Below the cross roads and a giant redgum at the southern entrance to the town, one of the prettiest spots in the town beckons. The creek glistened over a 1930's weir as we were reminded by the long reflecting pool that this is still a water and timber district. The South Para Reservoir is just a kilometre downstream, and there are two others close by.

The tall old stone bridge was the site of Dicky Dyer's generous efforts to dam the creek to provide a summer swimming pool for the kids. It was erected however, to get the timber cutters and their horses across the swollen water torrent so that they could patronise the Cundy brothers blacksmith shop on the T-junction corner.

It now dispenses bakery goodies instead. The bridge now leads to Mt Crawford Forest . . . sure, there are a million or so pines in there, but it's also very popular with campers and walkers. The Heysen Trail and Mawson Trail snake along its forest and scrub tracks through marvellous hills country scenery.

Along that route out of Williamstown is an old sawmill - turned cooperage. It's a remnant of a time when there were several in the region, and the cutters and sawyers provided a livelihood for a number of quaint shops on the road through the town. Pick up an historical tour guide at the deli or bakery, and you'll identify a dressed stone cottage that was once the local haberdashery, with a billiard saloon next door (it is now a craft gallery).

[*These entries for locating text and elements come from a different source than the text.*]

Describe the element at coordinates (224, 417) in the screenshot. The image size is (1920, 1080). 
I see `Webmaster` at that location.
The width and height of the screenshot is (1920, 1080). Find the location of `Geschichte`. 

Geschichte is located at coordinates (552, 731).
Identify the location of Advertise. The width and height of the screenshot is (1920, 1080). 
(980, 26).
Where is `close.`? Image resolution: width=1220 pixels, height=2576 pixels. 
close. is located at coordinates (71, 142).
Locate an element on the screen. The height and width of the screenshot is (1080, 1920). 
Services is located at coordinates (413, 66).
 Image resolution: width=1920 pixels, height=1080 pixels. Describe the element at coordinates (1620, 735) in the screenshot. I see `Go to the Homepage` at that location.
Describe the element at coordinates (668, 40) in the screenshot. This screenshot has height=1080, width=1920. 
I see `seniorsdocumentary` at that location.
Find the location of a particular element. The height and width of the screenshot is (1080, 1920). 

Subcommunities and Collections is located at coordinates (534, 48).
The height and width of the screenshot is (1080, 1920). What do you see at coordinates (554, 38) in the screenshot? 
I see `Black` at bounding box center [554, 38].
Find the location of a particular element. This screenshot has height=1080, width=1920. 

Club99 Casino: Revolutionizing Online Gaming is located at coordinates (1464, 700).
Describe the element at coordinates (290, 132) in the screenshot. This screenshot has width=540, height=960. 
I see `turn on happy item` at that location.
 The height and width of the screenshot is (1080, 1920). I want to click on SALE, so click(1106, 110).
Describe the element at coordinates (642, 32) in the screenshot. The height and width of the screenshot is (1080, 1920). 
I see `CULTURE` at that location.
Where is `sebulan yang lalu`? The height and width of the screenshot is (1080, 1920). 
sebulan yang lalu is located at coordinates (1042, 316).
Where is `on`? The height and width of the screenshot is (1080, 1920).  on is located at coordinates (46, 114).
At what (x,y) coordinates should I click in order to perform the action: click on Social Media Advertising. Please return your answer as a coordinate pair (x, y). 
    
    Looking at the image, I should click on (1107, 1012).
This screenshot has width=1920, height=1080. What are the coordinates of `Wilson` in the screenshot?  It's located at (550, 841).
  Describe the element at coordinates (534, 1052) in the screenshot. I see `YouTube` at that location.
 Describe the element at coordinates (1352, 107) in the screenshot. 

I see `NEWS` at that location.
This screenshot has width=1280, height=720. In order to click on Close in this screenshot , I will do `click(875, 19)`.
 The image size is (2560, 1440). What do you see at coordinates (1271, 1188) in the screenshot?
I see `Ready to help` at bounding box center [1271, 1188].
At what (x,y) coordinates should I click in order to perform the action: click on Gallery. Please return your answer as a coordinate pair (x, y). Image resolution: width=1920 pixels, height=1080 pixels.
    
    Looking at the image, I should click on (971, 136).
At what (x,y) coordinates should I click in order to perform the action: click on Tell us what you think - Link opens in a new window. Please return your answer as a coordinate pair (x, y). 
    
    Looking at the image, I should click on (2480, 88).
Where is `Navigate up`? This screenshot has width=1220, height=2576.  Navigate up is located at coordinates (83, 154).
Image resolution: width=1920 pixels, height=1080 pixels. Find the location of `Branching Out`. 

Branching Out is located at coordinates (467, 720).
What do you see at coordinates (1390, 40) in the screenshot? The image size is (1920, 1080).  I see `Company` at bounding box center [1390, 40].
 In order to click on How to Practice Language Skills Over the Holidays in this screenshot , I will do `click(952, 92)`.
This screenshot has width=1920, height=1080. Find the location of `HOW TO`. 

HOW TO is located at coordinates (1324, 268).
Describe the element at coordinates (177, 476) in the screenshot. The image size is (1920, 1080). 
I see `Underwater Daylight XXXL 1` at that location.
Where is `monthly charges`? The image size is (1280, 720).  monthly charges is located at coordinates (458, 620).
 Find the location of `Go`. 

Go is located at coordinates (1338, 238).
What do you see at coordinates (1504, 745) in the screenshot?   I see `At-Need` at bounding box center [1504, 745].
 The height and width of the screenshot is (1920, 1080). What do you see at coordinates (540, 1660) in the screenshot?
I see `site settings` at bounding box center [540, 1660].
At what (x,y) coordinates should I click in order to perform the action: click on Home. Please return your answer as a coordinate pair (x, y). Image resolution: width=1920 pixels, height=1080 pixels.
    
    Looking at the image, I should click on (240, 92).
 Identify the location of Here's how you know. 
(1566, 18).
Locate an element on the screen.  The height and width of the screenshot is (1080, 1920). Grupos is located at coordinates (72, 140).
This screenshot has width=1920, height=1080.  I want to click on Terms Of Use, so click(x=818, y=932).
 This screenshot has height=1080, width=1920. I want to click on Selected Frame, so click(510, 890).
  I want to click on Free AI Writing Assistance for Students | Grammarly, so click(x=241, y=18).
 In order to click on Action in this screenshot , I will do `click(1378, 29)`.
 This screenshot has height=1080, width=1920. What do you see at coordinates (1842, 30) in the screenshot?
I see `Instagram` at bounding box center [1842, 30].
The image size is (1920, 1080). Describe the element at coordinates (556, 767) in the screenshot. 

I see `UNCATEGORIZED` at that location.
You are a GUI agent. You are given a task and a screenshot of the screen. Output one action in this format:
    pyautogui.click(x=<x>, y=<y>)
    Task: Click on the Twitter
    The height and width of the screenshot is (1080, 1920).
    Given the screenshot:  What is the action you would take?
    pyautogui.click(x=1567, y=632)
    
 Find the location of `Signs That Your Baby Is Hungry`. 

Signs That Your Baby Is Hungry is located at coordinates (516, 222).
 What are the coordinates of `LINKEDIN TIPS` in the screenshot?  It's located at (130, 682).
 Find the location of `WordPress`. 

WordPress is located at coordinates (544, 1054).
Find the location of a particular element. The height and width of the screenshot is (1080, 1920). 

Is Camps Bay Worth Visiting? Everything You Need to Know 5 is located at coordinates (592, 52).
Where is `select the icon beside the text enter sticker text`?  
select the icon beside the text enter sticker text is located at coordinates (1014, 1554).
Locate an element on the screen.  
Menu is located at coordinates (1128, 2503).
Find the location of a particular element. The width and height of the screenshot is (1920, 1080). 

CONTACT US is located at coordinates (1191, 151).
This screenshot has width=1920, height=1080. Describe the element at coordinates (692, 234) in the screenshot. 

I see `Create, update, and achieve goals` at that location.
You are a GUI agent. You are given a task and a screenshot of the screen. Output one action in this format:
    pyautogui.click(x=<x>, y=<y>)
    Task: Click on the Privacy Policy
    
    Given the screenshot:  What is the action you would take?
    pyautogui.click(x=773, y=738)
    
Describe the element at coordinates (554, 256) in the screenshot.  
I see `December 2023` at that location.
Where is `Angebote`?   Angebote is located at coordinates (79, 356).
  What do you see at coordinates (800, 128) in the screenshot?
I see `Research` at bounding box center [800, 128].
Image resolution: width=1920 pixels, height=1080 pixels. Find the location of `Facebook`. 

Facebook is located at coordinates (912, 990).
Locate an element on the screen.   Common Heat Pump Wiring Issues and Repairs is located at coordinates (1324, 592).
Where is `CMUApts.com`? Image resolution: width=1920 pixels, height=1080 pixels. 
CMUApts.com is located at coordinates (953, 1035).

Over the lane, there is a tiny building that once was home to an illegal betting shop. On the rise over the road, there's another sandstone establishment from the 1850's. It's been a butchers shop and bakery, and now it welcomes travellers to the Old Bakehouse Tavern. So there are plenty of reasons why this is a place worthy of spending plenty of time - days even - in its own right. As they like to tell us, it's only 50 kilometres and 50 minutes from the city to the Southern Gateway of the Barossa - Williamstown.